(Records excerpted from a collection)
-------------------------

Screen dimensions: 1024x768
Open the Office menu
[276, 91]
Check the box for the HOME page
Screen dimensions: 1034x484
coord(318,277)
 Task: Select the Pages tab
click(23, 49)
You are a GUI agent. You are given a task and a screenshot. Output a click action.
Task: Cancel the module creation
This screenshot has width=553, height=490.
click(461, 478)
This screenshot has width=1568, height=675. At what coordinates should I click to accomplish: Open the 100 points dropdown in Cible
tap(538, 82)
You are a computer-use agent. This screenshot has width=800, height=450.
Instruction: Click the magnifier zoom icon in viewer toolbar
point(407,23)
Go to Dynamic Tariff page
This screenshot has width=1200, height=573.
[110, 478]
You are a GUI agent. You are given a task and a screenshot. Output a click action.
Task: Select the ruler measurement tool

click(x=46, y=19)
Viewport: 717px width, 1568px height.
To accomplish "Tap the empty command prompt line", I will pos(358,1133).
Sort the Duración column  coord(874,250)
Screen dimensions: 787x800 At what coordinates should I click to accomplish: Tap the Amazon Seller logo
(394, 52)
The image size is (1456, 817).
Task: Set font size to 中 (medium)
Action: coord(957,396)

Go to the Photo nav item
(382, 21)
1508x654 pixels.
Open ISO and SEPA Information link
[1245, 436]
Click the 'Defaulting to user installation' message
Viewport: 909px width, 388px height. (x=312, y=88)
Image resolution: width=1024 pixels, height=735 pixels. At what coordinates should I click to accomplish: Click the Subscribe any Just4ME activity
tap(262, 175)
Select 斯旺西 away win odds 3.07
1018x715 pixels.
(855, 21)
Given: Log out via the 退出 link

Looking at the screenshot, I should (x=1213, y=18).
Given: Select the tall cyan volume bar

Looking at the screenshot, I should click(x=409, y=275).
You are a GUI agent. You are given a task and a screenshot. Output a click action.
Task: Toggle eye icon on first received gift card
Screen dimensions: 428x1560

-------------------------

**Exercise aim**
A word-for-word copy of the entries, from the first line through the line containing "Sort the Duración", is the whole answer.

**Solution to the problem**
Screen dimensions: 1024x768
Open the Office menu
[276, 91]
Check the box for the HOME page
Screen dimensions: 1034x484
coord(318,277)
 Task: Select the Pages tab
click(23, 49)
You are a GUI agent. You are given a task and a screenshot. Output a click action.
Task: Cancel the module creation
This screenshot has width=553, height=490.
click(461, 478)
This screenshot has width=1568, height=675. At what coordinates should I click to accomplish: Open the 100 points dropdown in Cible
tap(538, 82)
You are a computer-use agent. This screenshot has width=800, height=450.
Instruction: Click the magnifier zoom icon in viewer toolbar
point(407,23)
Go to Dynamic Tariff page
This screenshot has width=1200, height=573.
[110, 478]
You are a GUI agent. You are given a task and a screenshot. Output a click action.
Task: Select the ruler measurement tool

click(x=46, y=19)
Viewport: 717px width, 1568px height.
To accomplish "Tap the empty command prompt line", I will pos(358,1133).
Sort the Duración column  coord(874,250)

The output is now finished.